In der Diskussion um neue Versorgungsmodelle gewinnt das Community Health Nursing an Bedeutung. Welche Potenziale sehen Sie in diesem Ansatz für das Wohlbefinden von Pflegenden – insbesondere im Hinblick auf Arbeitszufriedenheit und berufliche Autonomie?

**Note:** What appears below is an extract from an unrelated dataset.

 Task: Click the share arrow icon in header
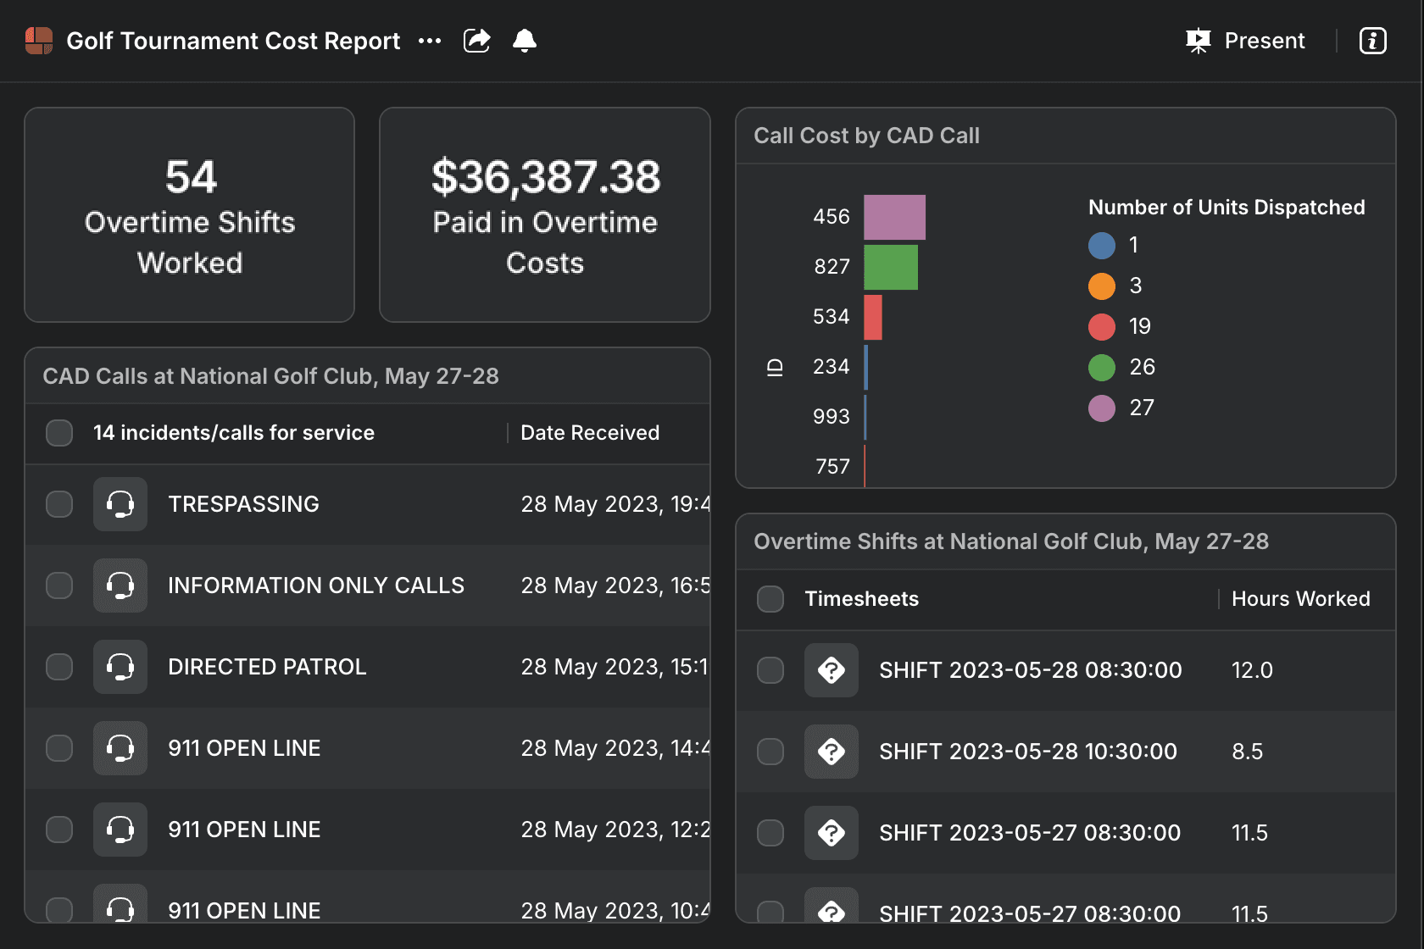pyautogui.click(x=477, y=41)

Community Health Nursing (CHN) bietet beste Chancen für die weitere Professionalisierung der Pflege. Die dort tätigen Pflegefachpersonen berichten überdies durchweg positiv von ihrem neuen Tätigkeitsfeld in Gesundheitszentren, im Öffentlichen Gesundheitsdienst oder im Quartiersmanagement. Bisher waren das allerdings nur Modellprojekte. Der Modellcharakter bringt besonders viele Freiheiten mit sich. Mit der Etablierung im Regelbetrieb werden sicherlich einige der bisherigen Aufgaben, wie zum Beispiel Projektmarketing, verschwinden. Aber CHN wird ein vielfältiges und interessantes Arbeitsgebiet bleiben.

Zum Abschluss: Welche Impulse möchten Sie zum Tag der Pflegenden 2025 setzen?

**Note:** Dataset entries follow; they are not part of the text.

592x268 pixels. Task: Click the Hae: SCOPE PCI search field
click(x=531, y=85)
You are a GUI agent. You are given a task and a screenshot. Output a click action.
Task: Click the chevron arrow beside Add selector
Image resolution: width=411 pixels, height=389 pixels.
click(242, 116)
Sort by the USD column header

An der APOLLON Hochschule ist vor wenigen Tagen der Masterstudiengang Community Health Nursing gestartet. An der Entwicklung dieses Studiengangs habe ich mitgewirkt und natürlich verfolge ich die weitere Entwicklung mit großem Interesse und Hoffnung. Besonders am Herzen liegt mir das damit verwandte Thema der Pflegeberatung von pflegebedürftigen Menschen und ihren Familien. Es ist schließlich so, dass drei von vier pflegebedürftigen Menschen fast ausschließlich von An- und Zugehörigen versorgt werden (müssen). Eine gute Beratung dieses großen Personenkreises ist daher imminent wichtig – und zwar sowohl für die Gesellschaft als auch für die Pflegeprofession. Wer dort arbeitet, kann im Rahmen von familienfreundlichen Arbeitszeiten eine Menge bewirken.

Zur Person 

APOLLON Hochschule Prof. Dr. Jörg Hallensleben

Prof. Dr. Jörg Hallensleben leitet den Studiengang Pflege (B. Sc.) an der APOLLON Hochschule. Auf der Basis eines Politikwissenschaftsstudiums in Hamburg und Marburg promovierte er 1996 an der Philipps Universität Marburg mit einer Arbeit über die Einführung der Pflegeversicherung. Weitere wichtige Stationen seiner wissenschaftlichen Laufbahn waren eine Tätigkeit als wissenschaftlicher Mitarbeiter in einem Begleitforschungsprojekt zur Einführung der Pflegeversicherung der Stadt Münster, eine Vertretungsprofessur für Theorie und Praxis der Pflege in Jena sowie eine Vertretungsprofessur für Pflegemanagement an der Hamburger Fernhochschule. Seine akademische Vita ist eng mit der praktischen Pflege verschränkt – beginnend mit seinem Zivildienst im Krankenhaus und seiner späteren Ausbildung zum Krankenpfleger (Diplom 1986).